*** Task material ***
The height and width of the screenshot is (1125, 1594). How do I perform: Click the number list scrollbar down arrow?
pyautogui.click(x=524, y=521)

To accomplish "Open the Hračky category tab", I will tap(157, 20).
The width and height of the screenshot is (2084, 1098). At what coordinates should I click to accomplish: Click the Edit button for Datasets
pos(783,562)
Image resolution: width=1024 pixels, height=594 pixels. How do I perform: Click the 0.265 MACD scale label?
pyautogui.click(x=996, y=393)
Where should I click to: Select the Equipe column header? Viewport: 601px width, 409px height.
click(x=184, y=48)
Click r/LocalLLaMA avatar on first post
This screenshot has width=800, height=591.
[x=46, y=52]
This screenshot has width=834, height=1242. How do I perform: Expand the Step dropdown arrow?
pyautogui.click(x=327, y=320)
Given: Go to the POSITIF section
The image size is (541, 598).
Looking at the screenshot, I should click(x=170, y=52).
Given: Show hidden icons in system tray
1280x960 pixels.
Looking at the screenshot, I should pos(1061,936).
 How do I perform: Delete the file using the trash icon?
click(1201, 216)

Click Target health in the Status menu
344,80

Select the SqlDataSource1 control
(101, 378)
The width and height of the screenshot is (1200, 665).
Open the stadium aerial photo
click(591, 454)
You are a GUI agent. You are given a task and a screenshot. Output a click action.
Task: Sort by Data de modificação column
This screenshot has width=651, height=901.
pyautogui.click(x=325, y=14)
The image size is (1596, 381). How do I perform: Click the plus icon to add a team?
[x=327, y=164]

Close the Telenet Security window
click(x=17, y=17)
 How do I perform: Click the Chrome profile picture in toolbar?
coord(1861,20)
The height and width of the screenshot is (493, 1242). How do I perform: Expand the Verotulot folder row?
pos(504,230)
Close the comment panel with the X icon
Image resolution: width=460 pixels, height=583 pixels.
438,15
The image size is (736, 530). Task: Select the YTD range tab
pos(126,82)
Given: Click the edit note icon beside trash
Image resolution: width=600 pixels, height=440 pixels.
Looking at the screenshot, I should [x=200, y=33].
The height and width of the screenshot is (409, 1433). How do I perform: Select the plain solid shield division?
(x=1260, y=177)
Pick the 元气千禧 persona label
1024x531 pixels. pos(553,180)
*** End of Task material ***
Give all the records again. Match them exactly.

# Result of the task
The height and width of the screenshot is (1125, 1594). How do I perform: Click the number list scrollbar down arrow?
pyautogui.click(x=524, y=521)

To accomplish "Open the Hračky category tab", I will tap(157, 20).
The width and height of the screenshot is (2084, 1098). At what coordinates should I click to accomplish: Click the Edit button for Datasets
pos(783,562)
Image resolution: width=1024 pixels, height=594 pixels. How do I perform: Click the 0.265 MACD scale label?
pyautogui.click(x=996, y=393)
Where should I click to: Select the Equipe column header? Viewport: 601px width, 409px height.
click(x=184, y=48)
Click r/LocalLLaMA avatar on first post
This screenshot has width=800, height=591.
[x=46, y=52]
This screenshot has width=834, height=1242. How do I perform: Expand the Step dropdown arrow?
pyautogui.click(x=327, y=320)
Given: Go to the POSITIF section
The image size is (541, 598).
Looking at the screenshot, I should click(x=170, y=52).
Given: Show hidden icons in system tray
1280x960 pixels.
Looking at the screenshot, I should pos(1061,936).
 How do I perform: Delete the file using the trash icon?
click(1201, 216)

Click Target health in the Status menu
344,80

Select the SqlDataSource1 control
(101, 378)
The width and height of the screenshot is (1200, 665).
Open the stadium aerial photo
click(591, 454)
You are a GUI agent. You are given a task and a screenshot. Output a click action.
Task: Sort by Data de modificação column
This screenshot has width=651, height=901.
pyautogui.click(x=325, y=14)
The image size is (1596, 381). How do I perform: Click the plus icon to add a team?
[x=327, y=164]

Close the Telenet Security window
click(x=17, y=17)
 How do I perform: Click the Chrome profile picture in toolbar?
coord(1861,20)
The height and width of the screenshot is (493, 1242). How do I perform: Expand the Verotulot folder row?
pos(504,230)
Close the comment panel with the X icon
Image resolution: width=460 pixels, height=583 pixels.
438,15
The image size is (736, 530). Task: Select the YTD range tab
pos(126,82)
Given: Click the edit note icon beside trash
Image resolution: width=600 pixels, height=440 pixels.
Looking at the screenshot, I should [x=200, y=33].
The height and width of the screenshot is (409, 1433). How do I perform: Select the plain solid shield division?
(x=1260, y=177)
Pick the 元气千禧 persona label
1024x531 pixels. pos(553,180)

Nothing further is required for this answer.